THE TASKS:
1 – Decide whether each statement below agrees with the blog post on Cordoba. Answer yes or no, and quote the deciding words from the post. (a) The palace's current structure dates from 1327. (b) The monarchy left Cordoba in 1469. (c) Pope Sixtus IV issued the Bull permitting the Inquisition in 1478.
2 – Answer these questions using the blog post on Cordoba:
(a) In what year did the two bloggers retire?
(b) Whose 1469 marriage united Spain?
(c) What name was given to those forced to convert to Catholicism?
start TEXT SECTION
Welcome to our travel blog. We are Tabitha and Nic. In 2011 we 'retired' in our early 40s and set off to travel the world. We spent our first year in South America and have been lucky enough to make two trips to Antarctica.

Our blog is a record of our travels, thoughts and experiences. It is not a guide book, but we do include some tips and information, so we hope that you may find it useful if you are planning to visit somewhere we have been. Or you may just find it interesting as a bit of armchair travel.

Tuesday, August 30, 2016

Cordoba, Spain - part two (Throwback posts)

Another place worthy of a tour around is the Palace of the Christian Kings. The current structure was built by King Alphonso XI El Justiciero (The Righteous) in 1327, but there are still a few remnants of the older Roman and Moorish buildings. It is an impressive palace, and there are some lovely gardens to walk around.

The 1469 marriage of King Ferdinand II of Aragon and Queen Isabella of Castile, united Spain, and in 1492 the monarchy left Cordoba and the palace was give to The Inquisition Court, where it would have been the site of some terrible acts of cruelty in the name of Christianity.

For anyone whose only knowledge of the Spanish Inquisition is that Monty Python sketch, I'll give you a brief run down. With the wars with the Moors having come to an end, and the Catholics in power, focus had been shifting towards religion, and a desire to make Spain a solely Catholic country.

Religious intolerance had been growing in Spain for some years, predominantly against the Jews. Many had been forced to convert to Catholicism, and were known as 'Conversos'. Some, however, had converted in public, but continued to practise Judaism in secret; they were known as 'Murranos', and were deemed as highly dangerous to the Catholic regime. In 1478, Pope Sixtus IV issued a Bull (an official papal letter) permitting Ferdinand and Isabella to establish The Inquisition, to seek out and put an end to heresy. In reality, of course, much of what occurred was more to do with strengthening the power of the unified monarchy, and with individuals using it to further their own interests.
end TEXT SECTION
start INFORMATION SUPPLIED
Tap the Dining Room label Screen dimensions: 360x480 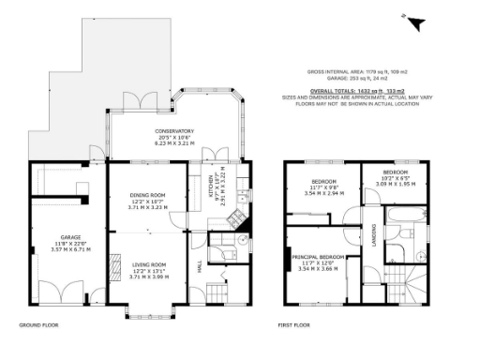point(148,194)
end INFORMATION SUPPLIED
TASK-BY-TASK RESULTS:
1 –
(a) Yes: "The current structure was built by King Alphonso XI El Justiciero (The Righteous) in 1327"
(b) No: "in 1492 the monarchy left Cordoba"
(c) Yes: "In 1478, Pope Sixtus IV issued a Bull (an official papal letter) permitting Ferdinand and Isabella to establish The Inquisition"

2 –
(a) 2011
(b) King Ferdinand II of Aragon and Queen Isabella of Castile
(c) Conversos